Carnival Share Price
On 17 January 2020, the London-listed Carnival (LON:CCL) share price was at 3,708p per share. However, by April, the British-American cruise operator’s stock value plummeted to 614.8p per share as the extent of the ongoing travel restrictions became clear. Since then, the company’s share price has seen a mini-resurgence, climbing up to 1,620.85p. With the economic outlook around the world gradually becoming more optimistic, and restrictions being lifted over the coming weeks, now could be an opportune time for investors to capitalise.
Similar to the airlines, Carnival took a beating last year. In January the cruise operator disclosed an adjusted net loss of $1.9bn for Q4 of 2020. However, the airline has said its cash burn rate was slightly better than expected due to the timing of capital expenditures. Carnival also confirmed that it ended Q4 of 2020 with $9.5 billion of cash and cash equivalents.
Carnival’s chief financial officer David Bernstein outlined the company’s plan to use the cash to get through the coming year, even in the event of no revenue coming in.
“We ended the year with $9.5 billion in cash and have the liquidity in place to sustain ourselves throughout 2021, even in a zero-revenue environment.”
“While we raised capital mainly through debt this year, in the last few months we opportunistically strengthened our capital structure by raising $2.5 billion through at-the-market equity offering programs and by the early conversion of $1.5 billion of convertible debt.”
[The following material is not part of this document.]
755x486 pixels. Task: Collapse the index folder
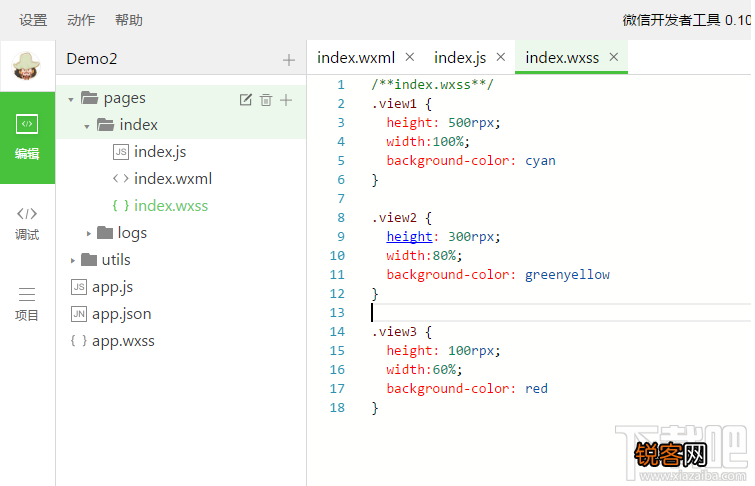coord(87,126)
“As we return to full operations, our cash flow will be the primary driver to return to investment grade credit over time, creating greater shareholder value,” Bernstein said.
Getting Back to Business
Carnival confirmed its cumulative advanced bookings received for the first half of 2022 exceeded bookings for 2019. While bookings for the second half of 2021 are within “the historical range”.
Carnival Corporation & plc President and Chief Executive Officer Arnold Donald noted in the company’s annual report: “The booking trends that we have consistently experienced throughout this period affirm the strong fundamental demand for our brands which will facilitate our staggered resumption and support the long-term growth of our company.”
However, while demand is there, the powers that be are taking a cautious approach. The UK Prime Minister will finalise the plan to resume international travel no earlier than May 17, 2021. In addition, Carnival has outlined its intention to resume cruises in June 2021.